If you’re just getting started, you might be wondering what you should take. This is what I do.
Tests: If you want to get tested to see what your levels are, and I suggest you do to get a baseline, you can do that at requestatest.com. (This is not an affliate link, but I have used them to get my own tests.) You can also ask your Dr. for order it for you. Just make sure it is the ‘RBC magnesium’ test and not the serum magnesium test. That one is mostly worthless. (They often don’t know what it is because it’s not routinely ordered.)
This is the magnesium RBC test.
This one includes the right magnesium test, as above, but also includes zinc and copper. This is important because you want to know if your copper is high, if it’s higher in comparison to zinc and if your zinc is low.
If you’re sick, nauseated or not sure about your stomach, you can still take magnesium. You can spray or rub Magnesium Oil on your skin. It even works faster this way, because it bypasses the stomach. You can also make it yourself.
Magnesium Oil Recipe:
Get Magnesium Chloride Flakes. Measure equal parts flakes and equal parts filtered water. (1 cup flakes to 1 cup water, for example.) Pour into a glass jar and allow to dissolve. That’s it. Simple. You can either rub it onto your skin or put into a spray bottle and spray it on your skin.
Word of warning: In the beginning, it often stings, depending on where you spray it. Try it before you’re going to shower anyway, just in case it bothers you. As you continue to try it, it will sting less and less.
Bathing in Magnesium: Epsom Salts are magnesium sulfate. Soak your feet, put it in your bath. You can get them anywhere. This is usually the cheapest way to get started and you might already have it under your sink. (It’s easy to find in most stores, grocery or drug stores.)
I have several favorites in this category and I think the most important thing is to take a variety of magnesium.
Doctor’s Best Magnesium: Chelated Magnesium
JigSaw Magnesium w/SRT: This is a sustained release formula that also contains Vitamins B6, B12 and the activated form of folate.
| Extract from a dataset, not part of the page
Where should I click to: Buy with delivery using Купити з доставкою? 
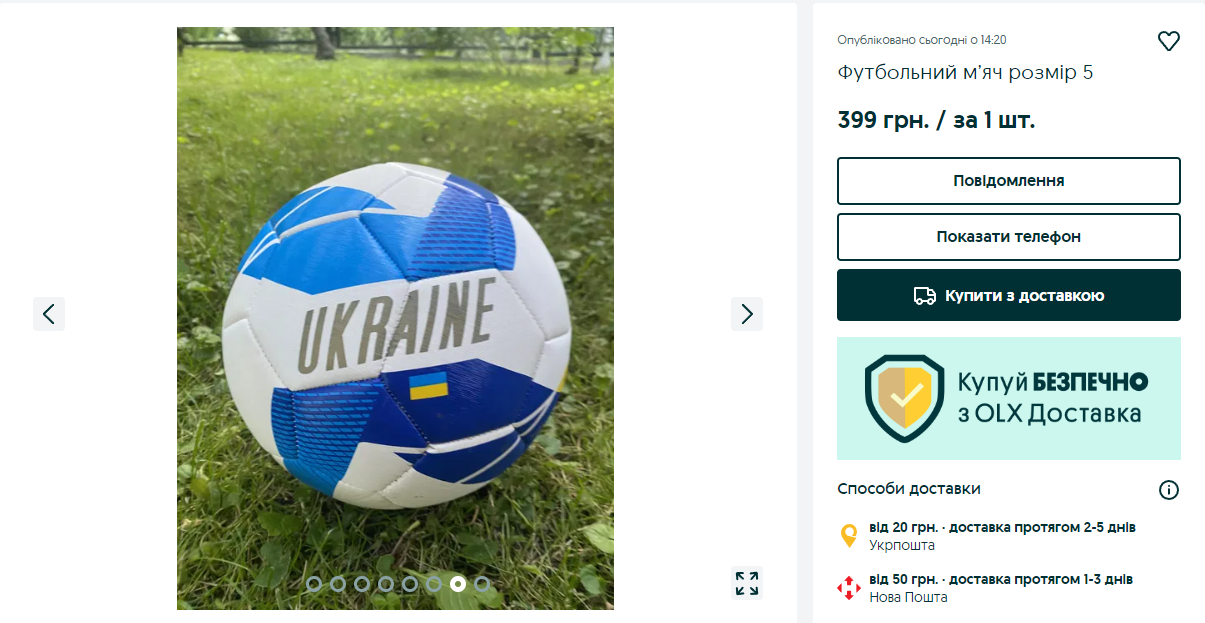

This helps get the magnesium into the cell.
Alta Health Magnesium Chloride Tablets: You need chloride to make stomach acid.
Natural Vitality Natural Magnesium Calm : I’ll admit that this is not my favorite. The only reason is that I can not take a lot of it and don’t notice an effect. I need to mention it though because I’ve heard from a number of women who love it and it helps them sleep. Because it’s a powder that you make into a drink, it might be easier to get down during pregnancy. You can also use it to make magnesium jello. (It’s better than it sounds.) Here’s a recipe.
And yes, I’ve tried and still do use all of the above. The one I wouldn’t recommend is Magnesium Oxide, which is about all you can find at the store (even health stores). You should be able to find magnesium citrate in a store though.
Zinc: My favorite Zinc is from Standard Process. They have something called Zinc Liver Chelate. It’s the only kind that hasn’t given me nausea after taking it. It helps to take it with food.
Vitamin B: I take this, Thorne Basic B Complex
Just remember that the most important thing is to take the proper form of B vitamins. You do not want to take ‘Folic Acid’. (Check out this article to learn why.) You want to take the form ‘5-methyl-folate’. Call and ask the manufacturer if you find the label confusing. The proper form of vitamin B6 is P5P. This is why I don’t take or typically recommend a prenatal. I like to control what I’m taking.
Liver from grassfed beef is also a good way to get B vitamins, as well as other vitamins and minerals.
If you’re looking for a good probiotic, I would highly recommend Prescript-assist Probiotic . It is expensive and I can’t afford to take it everyday. But I’m amazed at how quickly it works. They have studies about how effective it is for diarrhea, even if it’s chronic. I’ve never tested it for that, but if my stomach is just a little off. I take one or two and I’m done.
You can also make your own, very effective probiotic by making sauerkraut. Here is a recipe. (Don’t worry, it’s easy and very cheap.)
Books about diet that I would recommend:
GAPS by Dr. Natasha Campbell-McBride: This book started it all for me. I read it and couldn’t not do something. I’m not currently on the Gaps diet but I did it for about 5 months and I credit it for taking my asthma from daily to weekly/biweekly. Magnesium was what took me to not needing to take any medicine anymore. The basic premise is that almost all chronic disease begins in the gut and healing the gut, through diet, is the first big step.
Right now I’m reading Jimmy Moore’s book: Keto-Clarity. I would recommend it if you’re interested in learning about ketosis and the high fat, low carb way of eating.
If you have any questions about this or anything else, email me. Rachel@hypergpregnancy.com I would happy to answer your questions, if I can. I’m not a doctor and you should proceed at your own risk. You are an individual and need to take into consideration your individual needs. I believe being informed and educated about your body and health is the best for everyone. It’s a journey and you shouldn’t try do everything at once. Stressing about what to do next won’t help you heal either. One day at a time.